[Records from a data source]
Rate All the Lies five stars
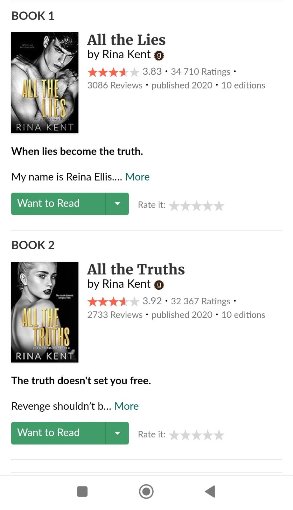This screenshot has height=510, width=293. pos(219,206)
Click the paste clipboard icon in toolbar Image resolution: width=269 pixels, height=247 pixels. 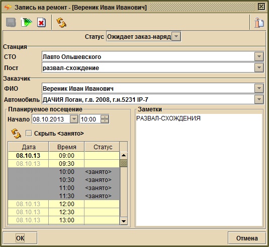(x=259, y=22)
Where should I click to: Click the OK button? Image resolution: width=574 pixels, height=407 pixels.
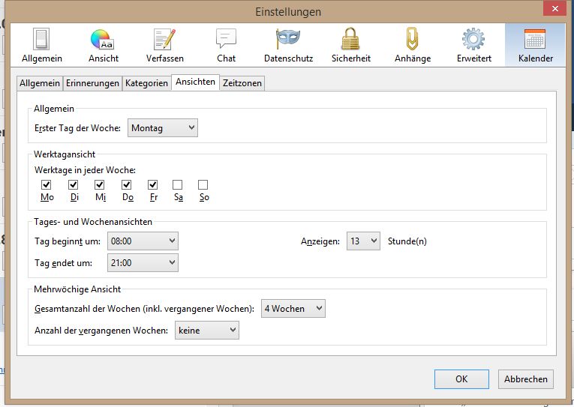click(x=461, y=379)
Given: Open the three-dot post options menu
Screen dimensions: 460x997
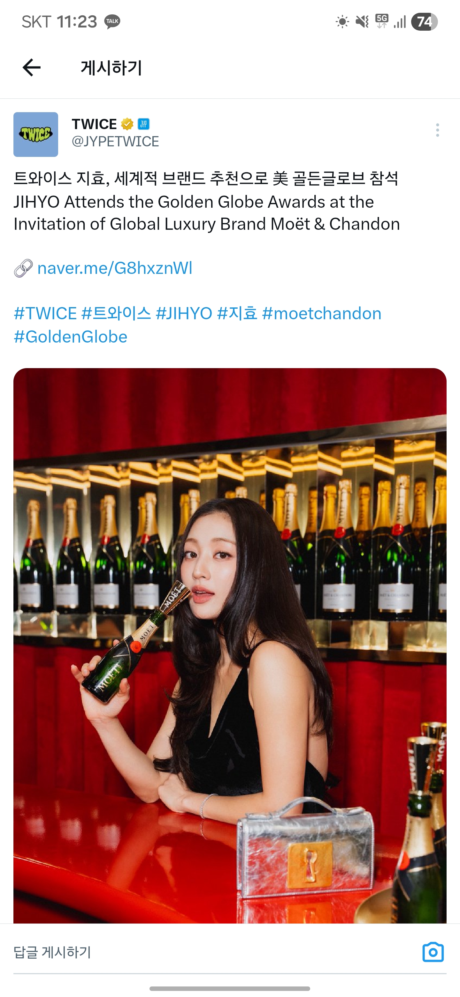Looking at the screenshot, I should coord(438,130).
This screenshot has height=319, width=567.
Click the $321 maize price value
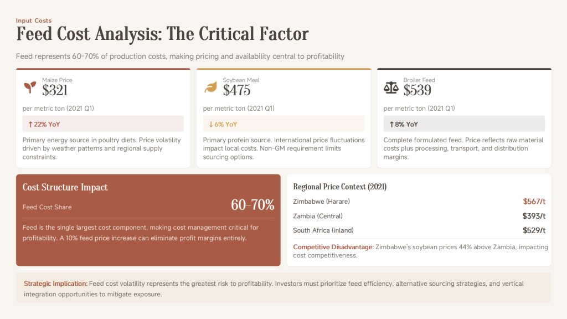pos(55,90)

SET PROBLEM: Recast the rows, starting at the line that contains "This screenshot has height=319, width=567." and running through the end of the rows, as a two-column CSV with the headers instruction and location. Give one CSV line per row, put each value in a single quoted field with line breaks turned into spaces, and leave out the pictures.

CORRECT RESULT:
instruction,location
"This screenshot has height=319, width=567. Click the $321 maize price value","pos(55,90)"